- [SELECTION]
■ ■ ■ ■ ■

This article is more than 9 years old.

By Soma Biswas

Hostess’ bankruptcy caught nationwide attention in 2013 as the potential demise of the iconic Twinkie brand loomed large, stoking nostalgia among generations who grew up with the packaged snacks. But just over a year after an investor group rescued Hostess from an unceremonious death, the new owners could be on the brink of turning a sweet profit.

Hostess owners Apollo Management and Dean Metropoulos & Co were able to cherry-pick the most valuable parts of the company – brands like Twinkies, Ho-Hos and Ding-Dongs – as it lay on the verge of liquidation. Now, those brands have staged an earnings turnaround, and the private equity owners in recent months held talks with banks including Rothschild and Credit Suisse about exploring a sale, sources said.

The new owners paid $410 million for the brands in March 2013, taking on the risk of re-starting production after failed union talks forced a shutdown. Still, the sale price itself was modest given expectations at the time that the new company would generate $105 million in 2014 EBITDA.

Fast-forward to present day and the reorganized Hostess has blown the initial post-bankruptcy earnings projections out of the water, and plans to market itself during the auction on $175 million in pro forma 2014 EBITDA, said sources following the situation.

Based on the updated figures, Hostess could now easily be worth 7x-10x, or $1.225 billion-$1.75 billion. That compares to the paltry 3.9x bankruptcy sale multiple – an unheard of valuation for a well-known national consumer brand with decades of history. In contrast, the going price for big branded food companies is typically at least 7x-8x, though many reap even higher multiples.

Considering Hostess now only has $300 million in debt on its balance sheet, the private equity firms stand to walk away with at least $925 million – a nearly four-fold return on the $250 million in cash they initially contributed.

■ ■ ■ ■ ■

- [SUPPLIED MATERIAL]
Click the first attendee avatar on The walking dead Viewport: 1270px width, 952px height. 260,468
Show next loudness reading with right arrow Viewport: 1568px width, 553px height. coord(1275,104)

■ ■ ■ ■ ■

- [DIRECTIONS]
1) In the Hostess article, how much did the new owners pay for the brands, and in what month and year?
2) Continue the Hostess article after its final sentence, keeping its voice and subject.
The data above comes from a different source than the Hostess article.

- [TASK RESPONSES]
1) $410 million, in March 2013.

2)
Apollo and Metropoulos know they’ve been sitting on big profits and have been impatient to get their money out. The sponsors tried to take a $175 million dividend over the summer, but backed off after Hostess’ lenders refused to grant permission, sources told Debtwire at the time.

Impressive earnings aside, a Hostess sale is not going to be a cake walk. For one thing, bidders will want assurances that the owners haven’t sacrificed quality for the bottom line. News reports surfaced mid-year that the new Hostess had taken to freezing its snacks, instead of getting them on shelves within 48 hours of baking.

Perhaps the move is meant to accommodate the new distribution system that has shed the company’s old truck fleet that delivered Hostess cakes to stores. Instead the company relies on a warehouse distribution system, delivering products to their customer’s central warehouses.

Buyers may also be skeptical of the short track record in the revamped structure. After all, the company used to have 19,000 employees producing a larger line of goods including Wonder bread, and now runs with a workforce of just 1,500, while the 11 plants that used to make Hostess cakes are down to three.